El giraluna
Todos los días eran iguales. Al alba, el sol, desperezándose en tules rosas y violetas, iba llenando el cielo de luz, mientras el campo se despertaba, la hierba era mecida por una suave brisa, las amapolas se abrían, las margaritas contaban sus pétalos uno a uno para que la mañana las encontrara más enamoradas que nunca, y los girasoles, sabiéndose deseados y amados, levantaban sus rostros, erguían sus cuerpos y, como flamantes soldados uniformados, cara al sol desfilaban ante su rey y lo veneraban.
Así pasaban las mañanas, los girasoles escuchando el cuchicheo de las flores, sus risitas y su sonrojo al verlos tan masculinos, tan altivos en su pose. Y a la tarde, con el sol recostado en el horizonte, y las ascuas de la noche difuminándose, intuyendo el último suspiro de amor de las amapolas y las margaritas, que volvían a cerrar sus pétalos y a soñar, mientras el susurro de la brisa mecía el mar anaranjado de los girasoles, que como una ola llegando a la orilla, agachaban la cabeza y aguardaban, con los ojos cerrados, el nuevo despertar del nuevo día. Y así una mañana. Y otra. Y la siguiente.
–Y que no cambie –se oía decir a más de uno cuando alguno protestaba de aquella triste monotonía.
–¿Triste? El sol es la vida, es la alegría. Nunca digáis que esto es triste –oían que les regañaban.
Y todos asentían. Todos excepto el giraluna. Estaba cansado y aburrido. Veía al sol y lo amaba. Sabía que sin él, y gracias también a la lluvia, crecían fuertes, sus pétalos eran más naranjas, y las pipas granaban y darían un buen aceite. Pero era tanta la monotonía, los días tan iguales que parecían uno solo, largo y aburrido, que, por mucho que escuchara a los demás girasoles decir:
–Este es nuestro destino. Y además, traicionaríamos al sol si intentáramos hacer otra cosa que no fuera mirarle y venerarle.
–Nunca, por ningún motivo, debéis mirar a otro cielo que no sea el cielo iluminado por el sol. La noche es oscura y fría. Si lo hiciérais, moriréis.
“Si eso me hiciera feliz, aunque fuera solo por un instante, tal vez merecería la pena traicionar al sol. Incluso morir”, pensó el giraluna.
Y una noche, cuando todos estuvieron dormidos, él abrió los ojos. Primero escuchó el alegre canto de los grillos, como si la tierra, en el silencio, volviera a revivir. Luego, muy despacio, fue levantando su rostro.

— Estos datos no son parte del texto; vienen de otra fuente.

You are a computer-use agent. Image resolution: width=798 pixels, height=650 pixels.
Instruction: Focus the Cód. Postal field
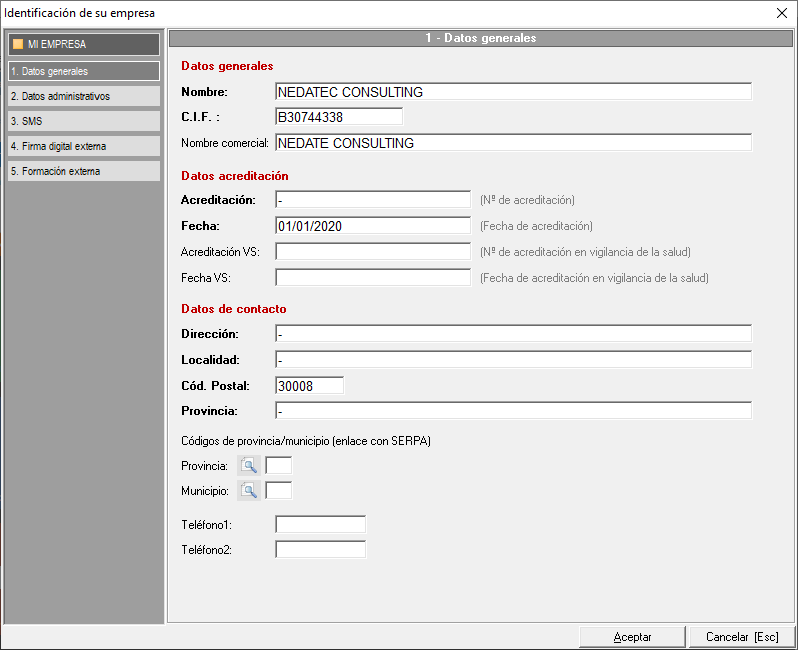point(309,385)
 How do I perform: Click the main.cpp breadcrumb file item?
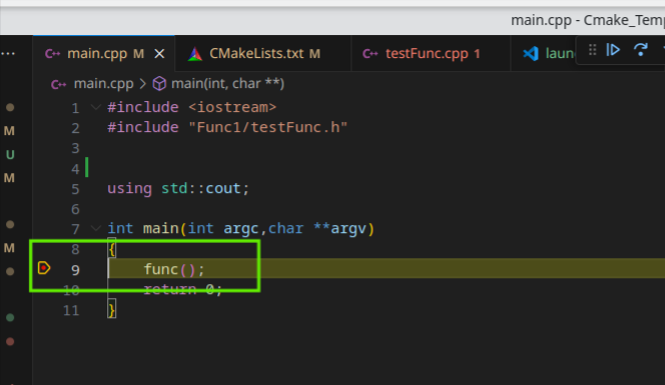pyautogui.click(x=103, y=84)
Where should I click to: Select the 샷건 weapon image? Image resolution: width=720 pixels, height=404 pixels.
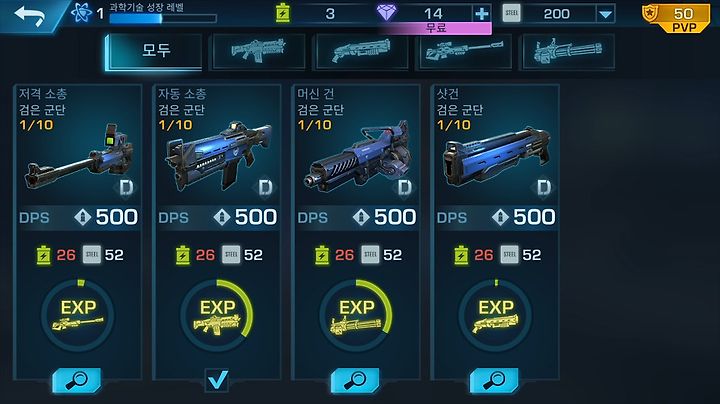tap(496, 156)
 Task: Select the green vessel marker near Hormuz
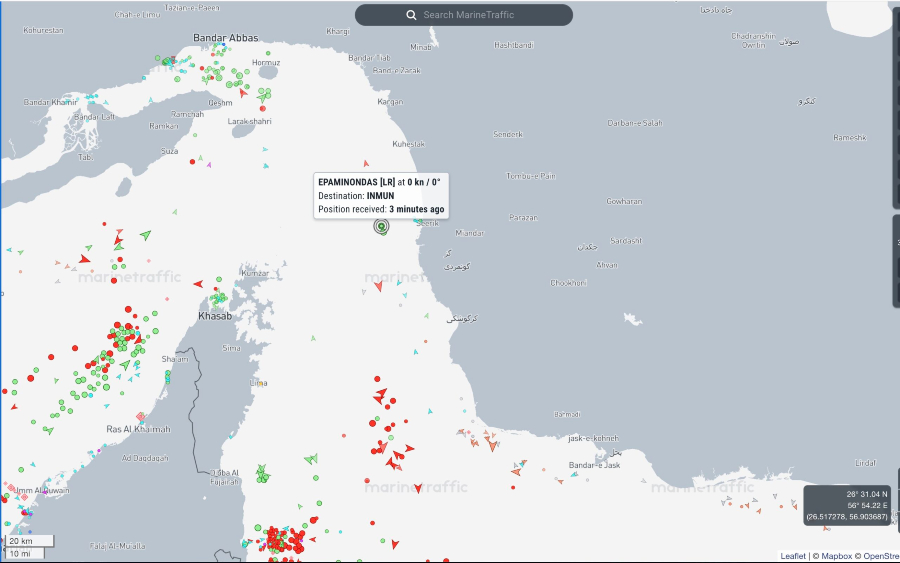[265, 95]
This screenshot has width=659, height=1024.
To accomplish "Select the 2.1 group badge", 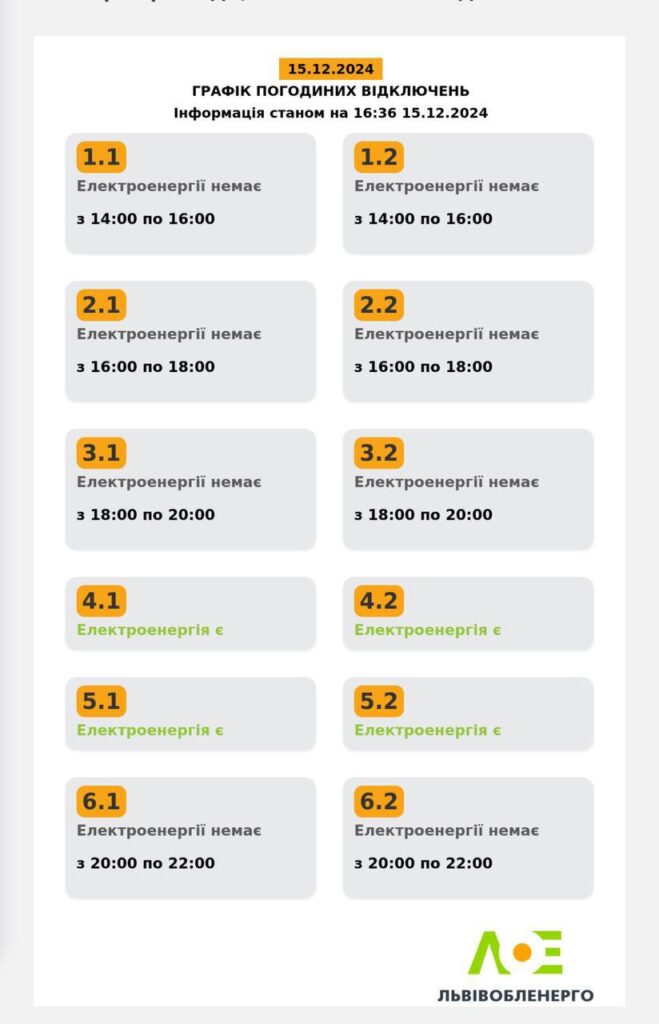I will click(101, 305).
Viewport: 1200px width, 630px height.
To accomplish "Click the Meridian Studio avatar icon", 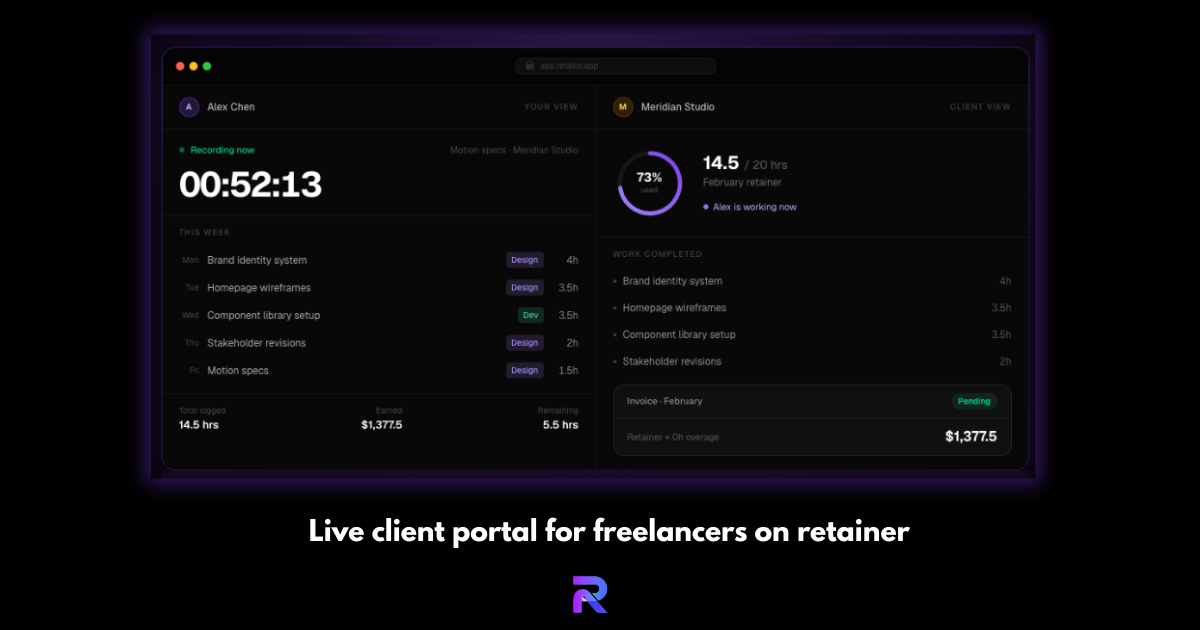I will (622, 106).
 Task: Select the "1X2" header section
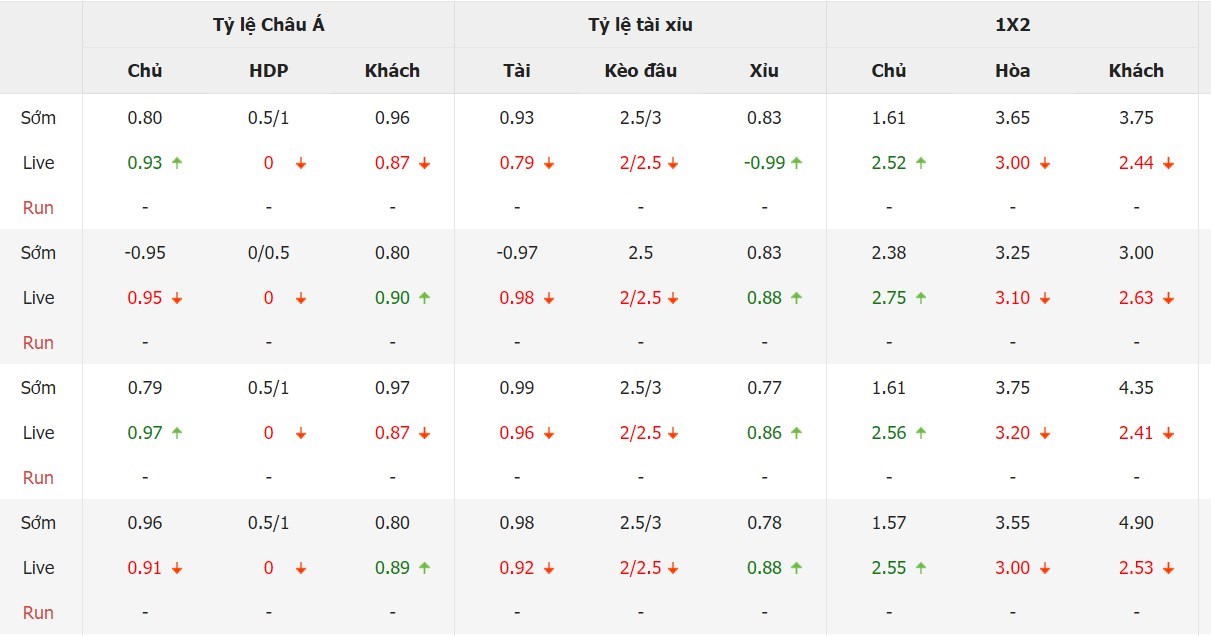pyautogui.click(x=1012, y=26)
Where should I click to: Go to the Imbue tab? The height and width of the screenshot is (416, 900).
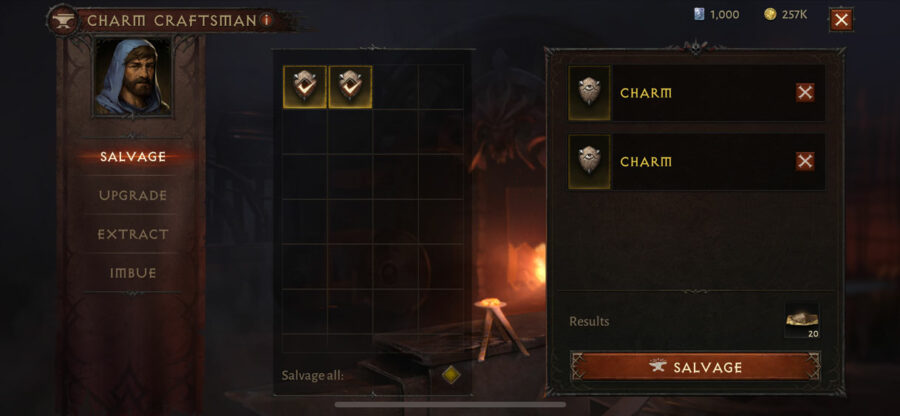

Pero para su sorpresa, en lugar de una noche oscura y fría, se encontró de bruces con una luna grande y redonda, iluminando todo el cielo y mirándole tiernamente abarcando su rostro con una gran sonrisa.
–¡Eres preciosa! –fue lo único que logró decir el giraluna–. Ahora entiendo por qué nunca el sol nos ha dejado mirarte. Tú serías nuestra reina. A ti te veneraríamos.
–Eres muy amable –le dijo la luna–. Pero nunca podría ser vuestra reina. Ahora soy grande, y me ves majestuosa. Pero no tardaré en ir haciéndome cada vez más pequeña hasta desaparecer. Luego es verdad que vuelvo, ¡y vuelta a empezar!
–¿También te aburres como yo?
–Seguro que sí. Todos tenemos unas obligaciones. Por mucho que queramos, hay veces que no podemos hacer nada.
–Pero ¡hoy no me he aburrido! Te he conocido y soy feliz.
–A mí me ha ocurrido lo mismo –le dijo la luna–. Mientras siga aquí, podemos ser amigos.
–Pero ¡yo moriré! He desobedecido al rey, y mañana ya no estaré aquí –exclamó el giraluna muy compungido.
–¡No digas tonterías! Estarás, igual que yo. Aunque no me hayas visto nunca, por las mañanas también estoy en el cielo. No desaparezco. Mañana no te ocurrirá nada, al contrario. Será mucho más divertido despertarte. ¡Me tienes que encontrar! ¡Será nuestro secreto!
–¡Y se acabó el aburrimiento! –exclamó feliz el giraluna.